EXTRACTED INFORMATION:

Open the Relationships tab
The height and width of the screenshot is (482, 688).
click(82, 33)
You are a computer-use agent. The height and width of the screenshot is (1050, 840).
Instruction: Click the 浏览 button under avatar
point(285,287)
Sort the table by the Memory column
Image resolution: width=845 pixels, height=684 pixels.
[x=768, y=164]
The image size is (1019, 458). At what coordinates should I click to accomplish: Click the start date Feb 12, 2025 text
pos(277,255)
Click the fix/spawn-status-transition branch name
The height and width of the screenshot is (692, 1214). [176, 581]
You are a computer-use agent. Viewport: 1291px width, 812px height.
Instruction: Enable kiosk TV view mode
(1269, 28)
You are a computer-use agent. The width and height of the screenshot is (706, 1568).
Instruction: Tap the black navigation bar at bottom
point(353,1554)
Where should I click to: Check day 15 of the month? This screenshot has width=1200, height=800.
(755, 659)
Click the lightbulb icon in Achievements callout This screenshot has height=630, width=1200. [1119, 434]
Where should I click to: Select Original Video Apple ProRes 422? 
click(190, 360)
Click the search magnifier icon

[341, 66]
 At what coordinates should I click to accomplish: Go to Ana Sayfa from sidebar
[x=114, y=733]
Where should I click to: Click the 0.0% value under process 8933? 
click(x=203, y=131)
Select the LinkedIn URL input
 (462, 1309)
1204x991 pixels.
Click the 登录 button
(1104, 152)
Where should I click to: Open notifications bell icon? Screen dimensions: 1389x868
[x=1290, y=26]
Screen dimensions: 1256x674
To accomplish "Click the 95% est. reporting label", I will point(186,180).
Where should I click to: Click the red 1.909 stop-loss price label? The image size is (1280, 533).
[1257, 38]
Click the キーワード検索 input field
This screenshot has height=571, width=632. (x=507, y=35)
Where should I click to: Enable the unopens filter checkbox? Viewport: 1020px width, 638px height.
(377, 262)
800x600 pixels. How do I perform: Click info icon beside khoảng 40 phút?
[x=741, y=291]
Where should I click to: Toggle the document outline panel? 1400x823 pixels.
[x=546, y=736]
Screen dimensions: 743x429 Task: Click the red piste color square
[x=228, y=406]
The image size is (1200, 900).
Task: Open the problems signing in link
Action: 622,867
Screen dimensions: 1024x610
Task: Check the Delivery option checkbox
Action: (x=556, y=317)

PROMPT:
Copy out exactly, and only, the lines from the one that contains "Click the lightbulb" through the last line of the material above.

RESPONSE:
Click the lightbulb icon in Achievements callout This screenshot has height=630, width=1200. [1119, 434]
Where should I click to: Select Original Video Apple ProRes 422? 
click(190, 360)
Click the search magnifier icon

[341, 66]
 At what coordinates should I click to accomplish: Go to Ana Sayfa from sidebar
[x=114, y=733]
Where should I click to: Click the 0.0% value under process 8933? 
click(x=203, y=131)
Select the LinkedIn URL input
 (462, 1309)
1204x991 pixels.
Click the 登录 button
(1104, 152)
Where should I click to: Open notifications bell icon? Screen dimensions: 1389x868
[x=1290, y=26]
Screen dimensions: 1256x674
To accomplish "Click the 95% est. reporting label", I will point(186,180).
Where should I click to: Click the red 1.909 stop-loss price label? The image size is (1280, 533).
[1257, 38]
Click the キーワード検索 input field
This screenshot has height=571, width=632. (x=507, y=35)
Where should I click to: Enable the unopens filter checkbox? Viewport: 1020px width, 638px height.
(377, 262)
800x600 pixels. How do I perform: Click info icon beside khoảng 40 phút?
[x=741, y=291]
Where should I click to: Toggle the document outline panel? 1400x823 pixels.
[x=546, y=736]
Screen dimensions: 743x429 Task: Click the red piste color square
[x=228, y=406]
The image size is (1200, 900).
Task: Open the problems signing in link
Action: 622,867
Screen dimensions: 1024x610
Task: Check the Delivery option checkbox
Action: (x=556, y=317)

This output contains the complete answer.